And this an ugly oratory, still overgrown with weeds;

Well it befits that wight, warped and wraped in green,
To hold his dark devotions here in the Devil's service!
Now, sure in my five wits I fear it is the foul fiend
Who here has led me far astray, the better to destroy me.

–Sir Gawain and the Green Knight

Though ignorance is not, as the saying implies, a stop on the highway to bliss, it has its uses. In my case, all-but-ignorance of the world of graffiti and hip-hop has allowed me to explore my immediate surroundings as though I were a child discovering neat things in the woods, like the abandoned electrical substation where Steve and I found the raccoon skeleton in one corner of a room, or the strange markings on Timmy's lawn that looked like landing tracks from a flying saucer.
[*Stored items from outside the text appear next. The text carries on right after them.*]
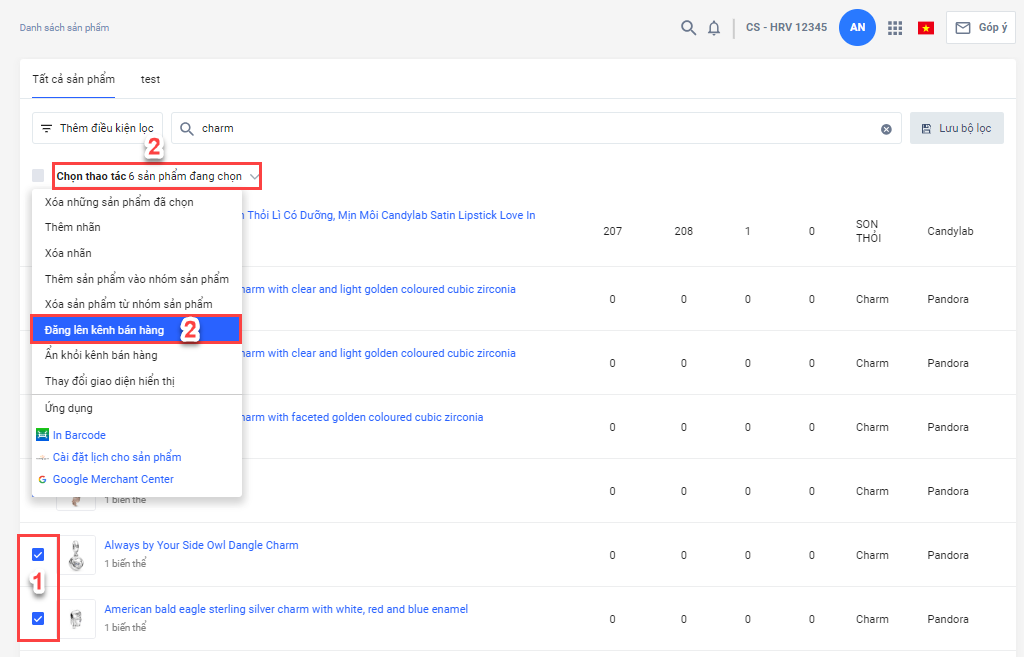This screenshot has height=657, width=1024.
Task: Click the Góp ý feedback button
Action: pos(980,28)
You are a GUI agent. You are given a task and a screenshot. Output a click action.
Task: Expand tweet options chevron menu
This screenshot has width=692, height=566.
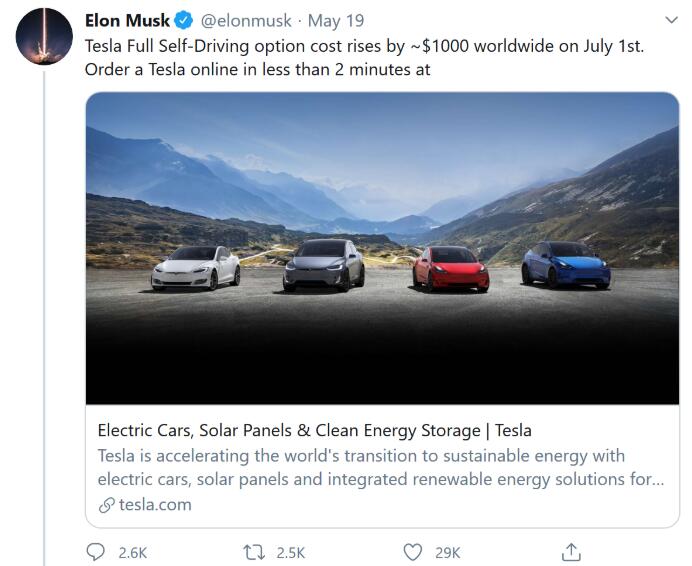671,20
If I had been well-informed about the current state of graffiti I would not have regarded the images I recently blundered into as objects of wonder. I would have known what and perhaps even why they were and thought nothing more of them. Thus I would have been unable to see that I had found a shrine to the spirit of the triceratops. To me it would have just been a large and interesting painting (actually, a “piece”) in a strange location, strange because it is out-doors and thus unprotected, and hidden from public view as well. What sort of artist deliberately does good work in a place where no one will see it?

Tags, Throw-ups, and Pieces

The adventure started about a week ago [remember, I wrote this in November of 2006] when I decided to take some pictures of my neighborhood, Hamilton Park, roughly a third of mile (as measured on Google Earth) from the Holland Tunnel in downtown Jersey City. It's mostly a residential neighborhood consisting of one, two, and three-family attached housing and small apartment buildings. But there are large warehouses nearby, a small abandoned rail yard, a small office building for the Port Authority of New York and New Jersey, and various signs and remnants of more substantial industrial use not so long ago. It's a gentrifying neighborhood where homeless people push their grocery carts on streets where Mazdas and Range Rovers are parked.

While walking the streets taking pictures of this and that I noticed “tags” (see Figure 1) on signs, sidewalks, walls, fire hydrants, dumpsters and other surfaces.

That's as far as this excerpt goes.